On a dark, hopeless night a scene played out just as it had so many times before.

One person found their way to another who was waiting in the hidden shadows. For a few hours their lives were filled with sparkling passion and then sleepy contentment. Then one of them returned to the barren darkness of the real world. After a while the other followed, and the two of them resumed killing each others' comrades because their leaders told them to.

Both always swore to themselves that this would be the last time, but it never was, and they knew it never would be. Not until one of them died or found something better elsewhere.

Neither of them ever spoke during these meetings. The risk of ruining it was too great. If they spoke, they would eventually have to discuss the implications of what they were doing, and that would lead to the decision that it couldn't go on, and neither would be able to say that they didn't want it to end. The simple honesty of silence would be gone with the first word.

So silent they were, every time. They communicated through looks and gestures and never really felt the need for anything else.

They both knew that what they had could never be more than what it was; that there was no rational reason not to end it... but passion was never rational, and they knew that too.

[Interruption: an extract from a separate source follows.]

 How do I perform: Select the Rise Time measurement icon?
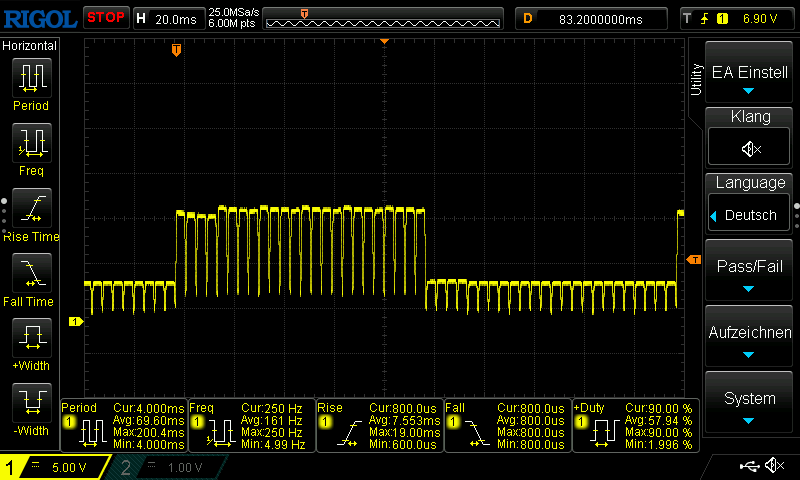(x=30, y=209)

It had started years ago, when they were still at school. They had found themselves alone in the astronomy tower late one night; neither could quite recall why. It wasn't important. They had never intended for it to go any further than a one night stand, but somehow they ended up there again and again, and the other was always there. Now it was one of his family's country homes where they met, but that was the only thing that had changed. They were still on opposite sides, both neither able nor wanting to defect. If they had met each other on a battlefield neither would have hesitated to end the other's life. But they never did, and both were secretly grateful for that fact.

When they died, it was at the hands of people they did not know. In the split second before darkness overcame them, they both wished it was the other who had killed them. It felt wrong to share the intimacy of death with a stranger.

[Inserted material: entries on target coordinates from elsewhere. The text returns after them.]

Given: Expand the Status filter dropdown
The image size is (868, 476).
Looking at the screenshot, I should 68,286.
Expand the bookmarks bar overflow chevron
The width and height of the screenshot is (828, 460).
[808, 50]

After, the only thing that was left of them was the carving in one of the walls at Hogwarts, enchanted to make it last forever. It read, simply:

DM+HG

No one knew what it meant. Of course, many assumed correctly that they were the initials of a boy and a girl who had been in love at Hogwarts. But no one could ever understand the complicated, passionate relationship the two of them had shared, or that this was the only evidence of that relationship that ever existed. No one knew that it had been carved and enchanted on a whim, and that both of them had regretted the stupidity of taking such a risk immediately after. No one could know how great that risk had been.

No one knew that, when they were both resigned to the fact that they were going to die long before the war was over, they were glad after all that they had made that tiny mark on the world. That there was proof that they had been there and been loved.

Loved. Yes, it was love. A strange, twisted kind of love, but love nonetheless. Neither would have denied it if the other had asked. But neither needed to ask. Knowing that they were loved was enough.

It was this knowledge that let them keep fighting even when the war had gone on for years and there was no end in sight. It was this knowledge that let them die their pointless deaths with a sense of still having accomplished something.

It was this knowledge that let them rest in peace.